Science
Rainforest of super trees descended from lost supercontinent Gondwana being created in Australia
Researchers in Australia are building a "living seed bank" to protect the continent’s last-remaining fragments of rainforest from climate change. One goal is to avoid the extinction of ancient trees, whose ancestral roots trace back to Gondwana, the supercontinent that existed before Earth's continents separated hundreds millions of years ago.
Historically, Australia's lush Big Scrub Rainforest flourished across 185,000 acres (75,000 hectares) of eastern Australia. But over the centuries, human encroachment and wildfires have shrunk it to just 1% of that original expanse. Now, rising temperatures and drought threaten the remaining fragments.

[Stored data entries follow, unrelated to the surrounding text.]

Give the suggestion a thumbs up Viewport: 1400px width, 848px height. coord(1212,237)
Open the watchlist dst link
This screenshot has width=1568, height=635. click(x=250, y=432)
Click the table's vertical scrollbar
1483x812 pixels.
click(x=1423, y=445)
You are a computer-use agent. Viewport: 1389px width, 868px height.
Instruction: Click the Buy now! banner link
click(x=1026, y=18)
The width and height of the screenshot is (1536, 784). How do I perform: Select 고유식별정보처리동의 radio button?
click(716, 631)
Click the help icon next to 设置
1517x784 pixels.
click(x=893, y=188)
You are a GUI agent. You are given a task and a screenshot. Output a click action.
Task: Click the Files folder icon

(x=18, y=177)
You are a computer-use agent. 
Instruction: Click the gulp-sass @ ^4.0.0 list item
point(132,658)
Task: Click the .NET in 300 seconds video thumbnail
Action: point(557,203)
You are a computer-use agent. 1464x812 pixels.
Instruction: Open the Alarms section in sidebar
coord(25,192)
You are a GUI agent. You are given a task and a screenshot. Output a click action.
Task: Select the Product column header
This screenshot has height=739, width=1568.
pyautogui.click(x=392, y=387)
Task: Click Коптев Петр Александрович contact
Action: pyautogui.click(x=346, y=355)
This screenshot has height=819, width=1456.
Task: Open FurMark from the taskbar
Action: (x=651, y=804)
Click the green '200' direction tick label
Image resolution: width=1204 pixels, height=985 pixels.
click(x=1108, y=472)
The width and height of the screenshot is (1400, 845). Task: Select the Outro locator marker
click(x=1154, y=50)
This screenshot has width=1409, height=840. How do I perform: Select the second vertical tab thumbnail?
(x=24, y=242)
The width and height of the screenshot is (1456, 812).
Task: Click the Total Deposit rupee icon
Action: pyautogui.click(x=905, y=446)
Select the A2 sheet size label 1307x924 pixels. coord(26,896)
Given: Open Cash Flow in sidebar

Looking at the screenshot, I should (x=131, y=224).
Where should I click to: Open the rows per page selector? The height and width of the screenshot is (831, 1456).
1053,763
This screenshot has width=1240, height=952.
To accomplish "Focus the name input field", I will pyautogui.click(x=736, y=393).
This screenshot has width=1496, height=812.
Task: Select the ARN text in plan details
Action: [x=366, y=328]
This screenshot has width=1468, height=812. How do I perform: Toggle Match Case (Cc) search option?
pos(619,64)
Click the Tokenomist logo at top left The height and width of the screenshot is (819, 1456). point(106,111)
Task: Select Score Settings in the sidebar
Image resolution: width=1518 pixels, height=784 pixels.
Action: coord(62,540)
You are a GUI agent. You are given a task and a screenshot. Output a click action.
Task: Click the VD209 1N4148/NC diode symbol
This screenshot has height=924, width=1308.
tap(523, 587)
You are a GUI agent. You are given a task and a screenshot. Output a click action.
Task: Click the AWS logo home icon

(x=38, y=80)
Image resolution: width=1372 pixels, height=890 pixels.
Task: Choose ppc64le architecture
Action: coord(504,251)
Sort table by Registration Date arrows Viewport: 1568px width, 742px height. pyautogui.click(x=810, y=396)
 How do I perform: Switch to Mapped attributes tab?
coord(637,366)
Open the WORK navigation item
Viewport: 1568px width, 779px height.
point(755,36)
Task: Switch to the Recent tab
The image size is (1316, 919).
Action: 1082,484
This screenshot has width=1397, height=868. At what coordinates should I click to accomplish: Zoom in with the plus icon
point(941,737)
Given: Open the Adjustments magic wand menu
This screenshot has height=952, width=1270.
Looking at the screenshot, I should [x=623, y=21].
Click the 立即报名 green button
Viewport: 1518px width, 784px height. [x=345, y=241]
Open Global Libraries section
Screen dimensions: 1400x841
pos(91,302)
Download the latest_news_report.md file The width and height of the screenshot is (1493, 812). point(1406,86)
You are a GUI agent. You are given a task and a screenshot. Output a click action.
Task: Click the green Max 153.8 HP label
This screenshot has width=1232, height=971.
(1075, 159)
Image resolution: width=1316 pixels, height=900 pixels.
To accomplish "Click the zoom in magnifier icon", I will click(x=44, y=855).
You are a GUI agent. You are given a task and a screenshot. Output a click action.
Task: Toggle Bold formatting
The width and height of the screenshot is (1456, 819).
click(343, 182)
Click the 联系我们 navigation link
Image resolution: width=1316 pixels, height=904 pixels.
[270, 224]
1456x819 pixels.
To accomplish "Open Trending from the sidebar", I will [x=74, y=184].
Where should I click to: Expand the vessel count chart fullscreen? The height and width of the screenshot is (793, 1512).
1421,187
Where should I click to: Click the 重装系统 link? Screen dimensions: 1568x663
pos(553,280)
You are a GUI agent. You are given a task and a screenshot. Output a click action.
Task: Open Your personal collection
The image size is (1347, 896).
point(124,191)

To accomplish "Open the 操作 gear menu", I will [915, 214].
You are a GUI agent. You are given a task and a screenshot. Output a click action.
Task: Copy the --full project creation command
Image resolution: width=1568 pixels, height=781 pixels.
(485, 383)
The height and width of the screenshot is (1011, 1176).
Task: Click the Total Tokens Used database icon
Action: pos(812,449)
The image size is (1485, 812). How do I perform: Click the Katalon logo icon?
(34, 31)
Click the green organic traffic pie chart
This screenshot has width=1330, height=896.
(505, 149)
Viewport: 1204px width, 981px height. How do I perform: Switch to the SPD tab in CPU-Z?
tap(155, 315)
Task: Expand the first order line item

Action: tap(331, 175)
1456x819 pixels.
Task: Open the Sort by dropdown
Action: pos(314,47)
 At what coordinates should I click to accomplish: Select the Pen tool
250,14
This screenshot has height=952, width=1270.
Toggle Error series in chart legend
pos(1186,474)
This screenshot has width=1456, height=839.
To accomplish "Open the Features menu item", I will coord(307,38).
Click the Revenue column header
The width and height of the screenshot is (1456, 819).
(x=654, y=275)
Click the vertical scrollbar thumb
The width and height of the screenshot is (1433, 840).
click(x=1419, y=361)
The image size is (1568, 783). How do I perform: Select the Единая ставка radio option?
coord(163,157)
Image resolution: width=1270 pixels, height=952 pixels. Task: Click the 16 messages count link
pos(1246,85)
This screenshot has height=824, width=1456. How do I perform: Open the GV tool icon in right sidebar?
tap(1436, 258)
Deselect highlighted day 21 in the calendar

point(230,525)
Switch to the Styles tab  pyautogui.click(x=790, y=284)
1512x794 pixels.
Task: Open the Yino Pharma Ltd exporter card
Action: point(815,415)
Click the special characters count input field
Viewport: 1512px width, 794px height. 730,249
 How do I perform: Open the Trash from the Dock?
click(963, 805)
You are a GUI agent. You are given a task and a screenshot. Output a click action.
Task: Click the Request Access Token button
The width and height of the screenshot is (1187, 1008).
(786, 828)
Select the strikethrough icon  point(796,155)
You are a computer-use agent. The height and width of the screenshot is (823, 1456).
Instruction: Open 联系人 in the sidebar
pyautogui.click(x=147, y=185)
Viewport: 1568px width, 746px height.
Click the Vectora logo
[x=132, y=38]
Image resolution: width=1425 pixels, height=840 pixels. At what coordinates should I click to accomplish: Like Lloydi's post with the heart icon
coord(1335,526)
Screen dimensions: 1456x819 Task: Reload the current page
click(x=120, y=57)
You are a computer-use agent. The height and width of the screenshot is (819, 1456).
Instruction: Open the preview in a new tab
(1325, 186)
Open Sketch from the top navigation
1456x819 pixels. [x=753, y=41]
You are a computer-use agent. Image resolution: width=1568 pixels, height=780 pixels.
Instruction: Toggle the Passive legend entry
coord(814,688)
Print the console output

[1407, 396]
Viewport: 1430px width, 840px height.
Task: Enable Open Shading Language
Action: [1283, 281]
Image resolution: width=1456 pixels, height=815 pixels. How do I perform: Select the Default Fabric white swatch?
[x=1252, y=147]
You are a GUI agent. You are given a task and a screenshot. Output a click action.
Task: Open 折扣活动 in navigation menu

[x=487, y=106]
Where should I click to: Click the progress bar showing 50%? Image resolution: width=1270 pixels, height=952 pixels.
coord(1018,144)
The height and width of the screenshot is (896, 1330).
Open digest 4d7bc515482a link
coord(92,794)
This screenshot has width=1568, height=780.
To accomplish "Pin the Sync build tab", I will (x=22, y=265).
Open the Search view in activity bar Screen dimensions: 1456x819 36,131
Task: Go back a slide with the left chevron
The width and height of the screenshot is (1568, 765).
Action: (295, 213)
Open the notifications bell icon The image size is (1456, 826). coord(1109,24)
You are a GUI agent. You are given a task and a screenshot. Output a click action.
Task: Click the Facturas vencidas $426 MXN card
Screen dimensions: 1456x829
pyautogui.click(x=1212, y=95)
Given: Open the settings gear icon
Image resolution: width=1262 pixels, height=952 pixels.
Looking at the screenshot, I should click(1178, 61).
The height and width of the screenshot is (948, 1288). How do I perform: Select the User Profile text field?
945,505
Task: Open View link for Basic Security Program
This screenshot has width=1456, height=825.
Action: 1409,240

These smaller patches contain fewer trees and dwindling diversity, which leaves species vulnerable to changing weather, warming, and disease.
That's a worry particularly for Gondwana-descended species like Red Carabeen (Karrabina benthamiana) and Yellow Carabeen (Sloanea woollsii) from lineages over 50 million years old, a time when Australia was still attached to Antarctica before Gondwana had fully broken apart.
These canopy trees can grow to 115 and 164 feet (35 and 50 meters) tall respectively, and are "the main frame-builders of the forest," said Robert Kooyman, a plant biologist at Macquarie University, Australia who is involved with the research.
Related: Mystery of 'living fossil' tree frozen in time for 66 million years finally solved
In the new project, called Science Saving Rainforests, which is run by the Australian non-profit Big Scrub Rainforest Conservancy, scientists have selected 60 plant species, including several of those Gondwana-era trees.